From the line with "Where should I" to the line with "Open the 通常", retype every line exactly, including those two, and leave out the rest of the data below.

[Source data]

______________________________

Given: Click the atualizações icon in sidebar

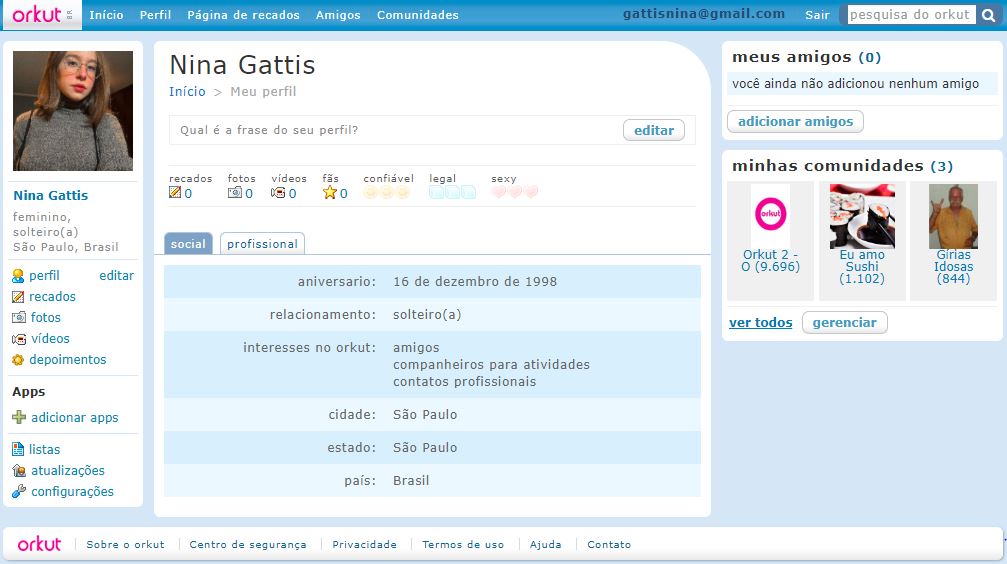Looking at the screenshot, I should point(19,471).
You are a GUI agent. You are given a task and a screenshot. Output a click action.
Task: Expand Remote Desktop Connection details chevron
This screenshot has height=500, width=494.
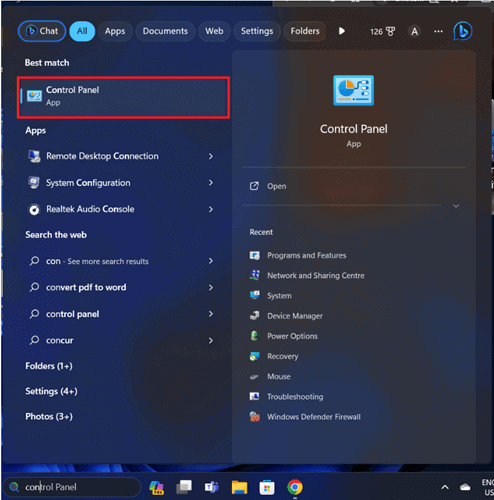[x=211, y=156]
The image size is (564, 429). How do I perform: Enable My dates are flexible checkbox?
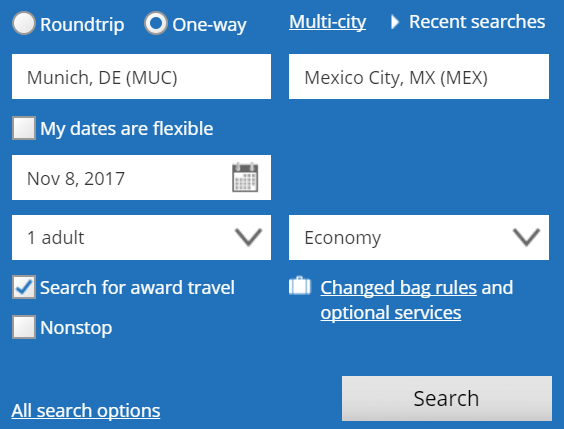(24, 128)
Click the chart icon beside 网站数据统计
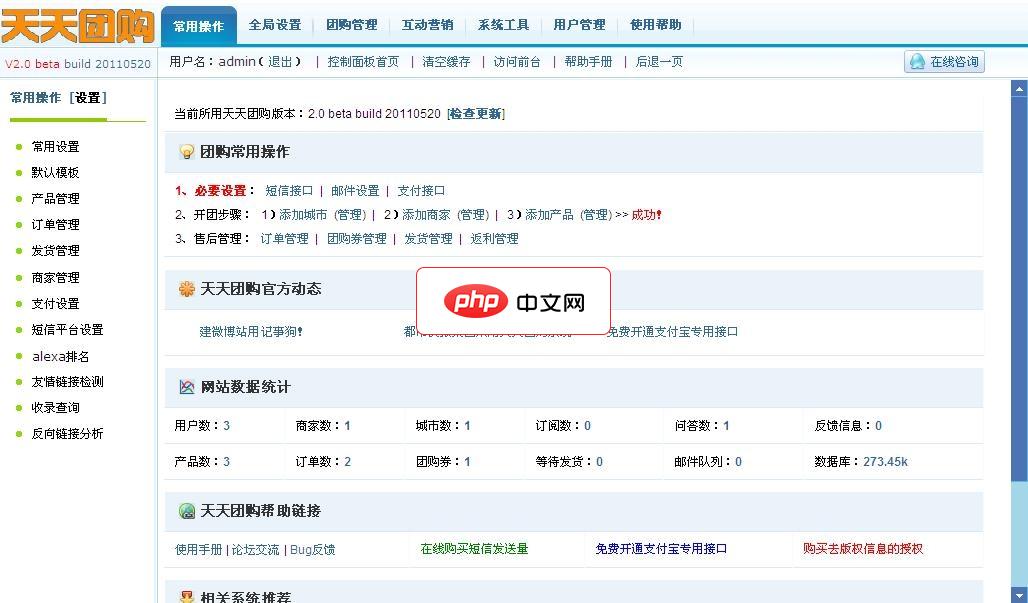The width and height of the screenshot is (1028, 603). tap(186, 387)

______________________________

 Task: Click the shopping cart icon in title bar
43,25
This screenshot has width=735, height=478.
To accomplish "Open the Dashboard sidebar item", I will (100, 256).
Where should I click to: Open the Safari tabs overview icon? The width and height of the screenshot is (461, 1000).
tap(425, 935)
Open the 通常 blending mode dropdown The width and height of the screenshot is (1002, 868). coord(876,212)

______________________________

(RESPONSE TO THE EXERCISE)
Where should I click to: Open the Safari tabs overview icon? The width and height of the screenshot is (461, 1000).
tap(425, 935)
Open the 通常 blending mode dropdown The width and height of the screenshot is (1002, 868). coord(876,212)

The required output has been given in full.